Being accused of criminal wrongdoing, let alone convicted of such, can be an ordeal. It’s hard to fully understand, however, just how much even a single criminal charge can affect your life.
Let’s take a look at a hypothetical scenario involving a person we’ll call “Todd,” who has been charged with a crime.
Charged, but not convicted
First, let’s be clear that this is the less likely scenario for Todd. If a person hasn’t gotten a charge dismissed and the prosecutor’s office is comfortable bringing a case, there’s a better than 90 percent chance the accused will enter into a plea agreement.
Let’s suppose, however, that Todd has a good defense and worked with a competent criminal justice lawyer. Fortunately for Todd, he had the best defense a person could ask for: he didn’t do it.
It was mistaken identify, and his attorney proved it.

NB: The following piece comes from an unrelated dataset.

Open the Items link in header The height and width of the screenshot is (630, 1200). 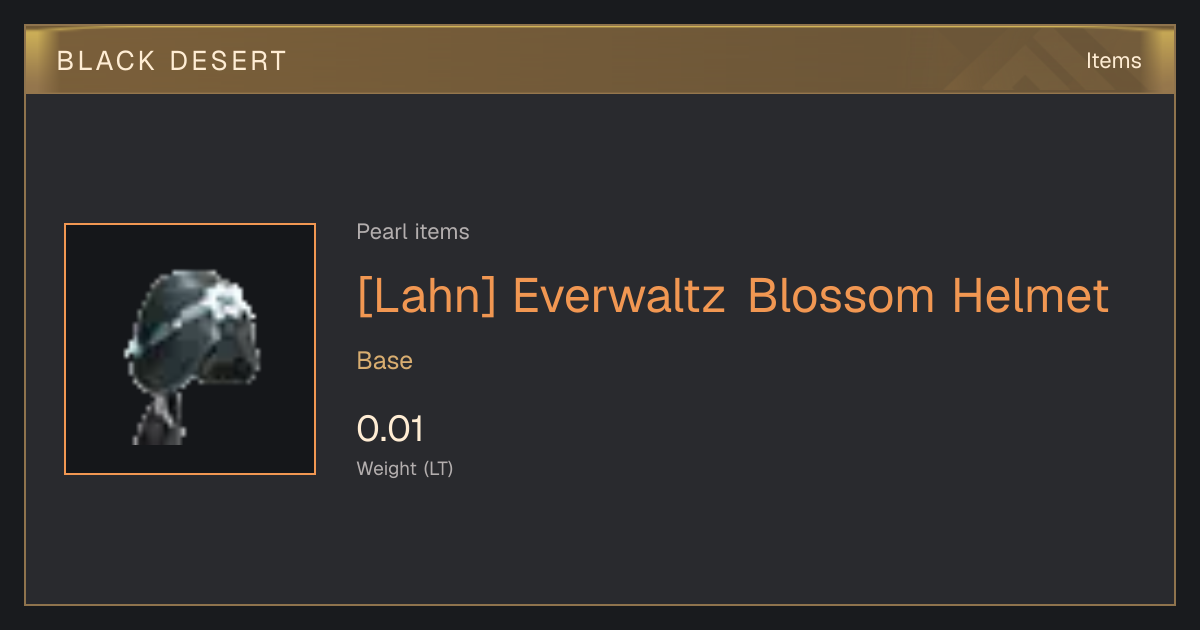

Legally, people aren’t supposed to hold a failed case against Todd. Unfortunately, once a charge is out in the news, it’s nearly impossible to reel back in. Even if it just ends up on page 6 of a small town newspaper, nosey neighbors and family members have a gift for finding these things out.
Worse, once the accusation goes up a news website, it lives there forever.
A lazy potential employer who relies on Google rather than real criminal background checks, for example, is going to find that article. What started out as a good chance for Todd ends up just being unreturned phone calls.
In the worst scenario, Todd goes to trial and loses. He incurs the maximum penalty, and he is subject to years of jail time. When he gets out, he has to meet regularly with a P.O., submit to drug testing and pay court fees for the privilege of being monitored.
He now also has a legal obligation to tell anyone thinking about hiring him that he has a criminal record. A bunch of unrelated legal matters change, too.
- Child custody issues involving Todd now also involve conversations about his criminal record. Especially in cases where domestic violence allegations were involved in the charges, a conviction will color the family court judge’s outlook significantly.
- Driving privileges may be revoked, depending on the state Todd lives in. In most cases, this will only apply to alcohol- or drug-related convictions. However, some states also revoke driving privileges if a person falls behind on paying fines, court costs or restitution.
- Owning a firearm becomes close to impossible. In fact, Todd may not even be allowed to live in the same house as someone who owns a gun.
- College admission instantly turns into a more involved process. If Todd was convicted of a drug or sex crime, this especially can be the case. Regardless of what he was convicted of, he’ll have to disclose the fact just like he would to an employer.
- Getting a house, especially if Todd is a renter, is going to be more difficult. Even if Todd is lucky and lives in a state with housing discrimination laws, he may end up being a victim of the same lazy Googling habits he’ll face with employers. If Todd is unlucky, he lives in a state where landlords are allowed to discriminate against him based on a conviction.
As you can see, Todd has long uphill battle ahead of him due to his criminal charge — regardless of his guilt or innocence.
If you are facing a conviction and criminal charge, it’s important to know all of your options, like deferred adjudication.